Detecting emotional arousal from the sound of someone’s voice is one thing — startups like Beyond Verbal, Affectiva, and MIT spinout Cogito are leveraging natural language processing to accomplish just that. But there’s an argument to be made that speech alone isn’t enough to diagnose someone with depression, let alone judge its severity.

Enter new research from scientists at the Indian Institute of Technology Patna and the University of Caen Normandy (“The Verbal and Non Verbal Signals of Depression — Combining Acoustics, Text and Visuals for Estimating Depression Level”), which examines how nonverbal signs and visuals can drastically improve estimations of depression level. “The steadily increasing global burden of depression and mental illness acts as an impetus for the development of more advanced, personalized and automatic technologies that aid in its detection,” the paper’s authors wrote. “Depression detection is a challenging problem as many of its symptoms are covert.”
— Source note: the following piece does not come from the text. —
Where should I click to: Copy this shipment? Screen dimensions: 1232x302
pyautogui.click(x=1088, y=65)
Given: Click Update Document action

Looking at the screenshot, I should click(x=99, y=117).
The researchers encoded seven modalities — things like downward angling of the head, eye gaze, the duration and intensity of smiles, and self-touches, along with text and verbal cues — which they fed to a machine learning model that fused them together into vectors (i.e., mathematical representations). These fused vectors were then passed onto a second system that predicted the severity of depression based on the Personal Health Questionnaire Depression Scale (PHQ-8), a diagnostic test often employed in large clinical psychology studies.
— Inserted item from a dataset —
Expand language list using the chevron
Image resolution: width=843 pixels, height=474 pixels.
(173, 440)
To train the various systems, the researchers tapped AIC-WOZ, a depression data set that’s part of a larger corpus — the Distress Analysis Interview Corpus — containing annotated audio snippets, video recordings, and questionnaire responses of 189 clinical interviews supporting the diagnosis of psychological conditions like anxiety, depression, and post-traumatic stress disorder. (They discarded interviews that were incomplete and those that had interruptions.) Each sample contained an enormous number of data, including a raw audio file, a file containing the coordinates of 68 facial “landmarks” of the interviewee (with time stamps, confidence scores, and detection success flags), two files containing head pose and eye gaze features of the participant, a transcript file of the interview, and more.

After several preprocessing steps and model training, the team compared the results of the AI systems using three metrics: root mean squared error (RMSE), mean absolute error (MAE), and explained variance score (EVS). They report that the fusion of the three modalities — acoustic, text, and visual — helped in giving the “most accurate” estimation of depression level, outperforming the state-of-the-art by 7.17% on RMSE and 8.08% on MAE.

In the future, they plan to study recent multitask learning architectures and “dig deeper” into novel representations of text data. If their work bears fruit, it’d be a promising development for the more than 300 million people now living with depression — a number that’s sadly on the rise.